Attendre la mort sans pouvoir bouger, s’échapper, sans pouvoir espérer un autre destin, c’est ça qui est terrible. Une horreur absolue. Dans ce contexte,  comment ne pas faire preuve d’humanité, au sujet des fusillés pour l’exemple, dont le nombre s’élève de 600 à 650 soldats, condamnés par la justice militaire pour désertion, mutinerie, refus d’obéissance, et environ une centaine pour espionnage, ou crime de droit commun. La question de leur reconnaissance mériterait d’être réglée, une bonne fois pour toutes, c’était en tout cas le sens de la proposition de loi, déposée par Guy Fischer au Sénat, en décembre 2012, visant à une réhabilitation collective, des fusillés pour l’exemple de la guerre de 1914-1918.

Cent ans après, la question n’est toujours pas tranchée. Certains ont été réhabilités au cas par cas, donc reconnus « Morts pour la France », mais une reconnaissance plus large et collective, se fait toujours attendre.

Le temps de 14-18 ne s’efface pas dans nos mémoires, ni dans l’imaginaire ou les fictions contemporaines, au cinéma comme dans les livres. Au cœur de ce carnage, de cette première rupture de civilisation du 20ème siècle, comment ne pas penser à nouveau aux Vénissians morts, loin de leurs familles. Dans son ouvrage intitulé « Vénissieux 1914 1918 poilus morts pour la France », Serge Cavalieri estime qu’environ 1 000 Vénissians ou assimilés, ont été engagés dans ce conflit.

Et il dénombre 216 soldats morts, ayant un lien, parfois ténu, avec Vénissieux, alors que notre ville à l’époque ne comptait que 5 000 habitants.

Lorsque le 11 novembre 1918, l’armistice est enfin signé, le monde n’est plus le même. Pour la première fois de son histoire, les soldats ont été dépassés, par des armes fabriquées par l’industrie militaire. Dans les colonies, les mouvements d’émancipation et d’indépendance, ont compris que l’Occident n’était pas un modèle vertueux, capable de créer les conditions de sa propre autodestruction.

■ ■ ■ ■ ■ ■ ■

▶ _CONSIGNE 1_
Recopiez à l'identique, dans le passage sur la guerre de 14-18, l'extrait allant de « Attendre la mort » jusqu'à « guerre de 1914-1918. ».
Les entrées qui suivent n'ont aucun lien avec le passage sur la guerre de 14-18.

■ ■ ■ ■ ■ ■ ■

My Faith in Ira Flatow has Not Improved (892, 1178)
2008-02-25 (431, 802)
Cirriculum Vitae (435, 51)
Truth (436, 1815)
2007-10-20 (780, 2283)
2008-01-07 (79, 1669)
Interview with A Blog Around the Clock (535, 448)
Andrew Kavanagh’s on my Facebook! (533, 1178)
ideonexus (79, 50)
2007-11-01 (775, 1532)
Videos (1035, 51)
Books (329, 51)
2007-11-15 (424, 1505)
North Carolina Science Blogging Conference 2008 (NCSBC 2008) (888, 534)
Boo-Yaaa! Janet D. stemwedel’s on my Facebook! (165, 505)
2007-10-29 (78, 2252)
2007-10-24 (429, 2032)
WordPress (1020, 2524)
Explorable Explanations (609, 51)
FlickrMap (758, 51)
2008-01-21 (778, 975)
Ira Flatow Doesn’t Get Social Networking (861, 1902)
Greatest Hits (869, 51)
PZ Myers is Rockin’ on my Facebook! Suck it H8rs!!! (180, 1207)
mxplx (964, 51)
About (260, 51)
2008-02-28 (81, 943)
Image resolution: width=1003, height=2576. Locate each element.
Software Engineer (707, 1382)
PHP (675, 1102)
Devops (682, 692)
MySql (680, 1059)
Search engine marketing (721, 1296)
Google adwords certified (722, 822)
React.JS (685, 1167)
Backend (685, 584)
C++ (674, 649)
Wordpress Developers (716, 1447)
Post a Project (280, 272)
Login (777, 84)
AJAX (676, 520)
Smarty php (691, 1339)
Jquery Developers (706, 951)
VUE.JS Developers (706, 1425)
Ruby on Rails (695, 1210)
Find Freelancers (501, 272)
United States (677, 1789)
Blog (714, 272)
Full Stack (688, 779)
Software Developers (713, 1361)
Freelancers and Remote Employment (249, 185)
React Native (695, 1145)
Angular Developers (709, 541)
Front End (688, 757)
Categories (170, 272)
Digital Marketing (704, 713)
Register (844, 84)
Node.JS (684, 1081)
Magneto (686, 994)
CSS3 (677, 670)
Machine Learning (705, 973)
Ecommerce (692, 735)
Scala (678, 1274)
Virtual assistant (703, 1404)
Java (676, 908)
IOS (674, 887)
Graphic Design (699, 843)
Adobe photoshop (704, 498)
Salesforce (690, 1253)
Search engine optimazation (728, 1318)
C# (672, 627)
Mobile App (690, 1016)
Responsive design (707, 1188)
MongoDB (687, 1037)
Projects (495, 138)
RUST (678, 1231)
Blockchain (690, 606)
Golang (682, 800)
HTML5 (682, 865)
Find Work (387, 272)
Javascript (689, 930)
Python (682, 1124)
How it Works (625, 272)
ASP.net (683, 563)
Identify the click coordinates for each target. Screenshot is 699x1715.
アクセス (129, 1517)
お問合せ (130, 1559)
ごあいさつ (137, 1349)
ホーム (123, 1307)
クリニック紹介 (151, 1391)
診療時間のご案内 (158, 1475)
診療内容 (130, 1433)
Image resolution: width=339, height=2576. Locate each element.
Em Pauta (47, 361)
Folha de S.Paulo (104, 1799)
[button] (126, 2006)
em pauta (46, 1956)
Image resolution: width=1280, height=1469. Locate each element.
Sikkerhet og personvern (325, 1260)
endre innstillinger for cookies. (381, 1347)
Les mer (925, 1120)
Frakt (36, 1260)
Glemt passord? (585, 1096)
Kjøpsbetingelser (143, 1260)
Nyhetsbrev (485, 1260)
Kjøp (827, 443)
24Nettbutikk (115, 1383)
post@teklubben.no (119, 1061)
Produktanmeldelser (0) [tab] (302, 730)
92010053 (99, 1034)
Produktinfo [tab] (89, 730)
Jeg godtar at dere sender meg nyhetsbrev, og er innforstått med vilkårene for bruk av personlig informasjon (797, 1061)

■ ■ ■ ■ ■ ■ ■

▶ _CONSIGNE 2_
Transformez en liste numérotée les entrées allant de la ligne qui contient « Smarty php (691, 1339) » jusqu'à celle qui contient « アクセス (129, 1517) », toutes deux comprises, en omettant les lignes vides.

▶ _RÉPONSE COMPLÈTE 1_
Attendre la mort sans pouvoir bouger, s’échapper, sans pouvoir espérer un autre destin, c’est ça qui est terrible. Une horreur absolue. Dans ce contexte,  comment ne pas faire preuve d’humanité, au sujet des fusillés pour l’exemple, dont le nombre s’élève de 600 à 650 soldats, condamnés par la justice militaire pour désertion, mutinerie, refus d’obéissance, et environ une centaine pour espionnage, ou crime de droit commun. La question de leur reconnaissance mériterait d’être réglée, une bonne fois pour toutes, c’était en tout cas le sens de la proposition de loi, déposée par Guy Fischer au Sénat, en décembre 2012, visant à une réhabilitation collective, des fusillés pour l’exemple de la guerre de 1914-1918.

▶ _RÉPONSE COMPLÈTE 2_
1. Smarty php (691, 1339)
2. Jquery Developers (706, 951)
3. VUE.JS Developers (706, 1425)
4. Ruby on Rails (695, 1210)
5. Find Freelancers (501, 272)
6. United States (677, 1789)
7. Blog (714, 272)
8. Full Stack (688, 779)
9. Software Developers (713, 1361)
10. Freelancers and Remote Employment (249, 185)
11. React Native (695, 1145)
12. Angular Developers (709, 541)
13. Front End (688, 757)
14. Categories (170, 272)
15. Digital Marketing (704, 713)
16. Register (844, 84)
17. Node.JS (684, 1081)
18. Magneto (686, 994)
19. CSS3 (677, 670)
20. Machine Learning (705, 973)
21. Ecommerce (692, 735)
22. Scala (678, 1274)
23. Virtual assistant (703, 1404)
24. Java (676, 908)
25. IOS (674, 887)
26. Graphic Design (699, 843)
27. Adobe photoshop (704, 498)
28. Salesforce (690, 1253)
29. Search engine optimazation (728, 1318)
30. C# (672, 627)
31. Mobile App (690, 1016)
32. Responsive design (707, 1188)
33. MongoDB (687, 1037)
34. Projects (495, 138)
35. RUST (678, 1231)
36. Blockchain (690, 606)
37. Golang (682, 800)
38. HTML5 (682, 865)
39. Find Work (387, 272)
40. Javascript (689, 930)
41. Python (682, 1124)
42. How it Works (625, 272)
43. ASP.net (683, 563)
44. Identify the click coordinates for each target. Screenshot is 699x1715.
45. アクセス (129, 1517)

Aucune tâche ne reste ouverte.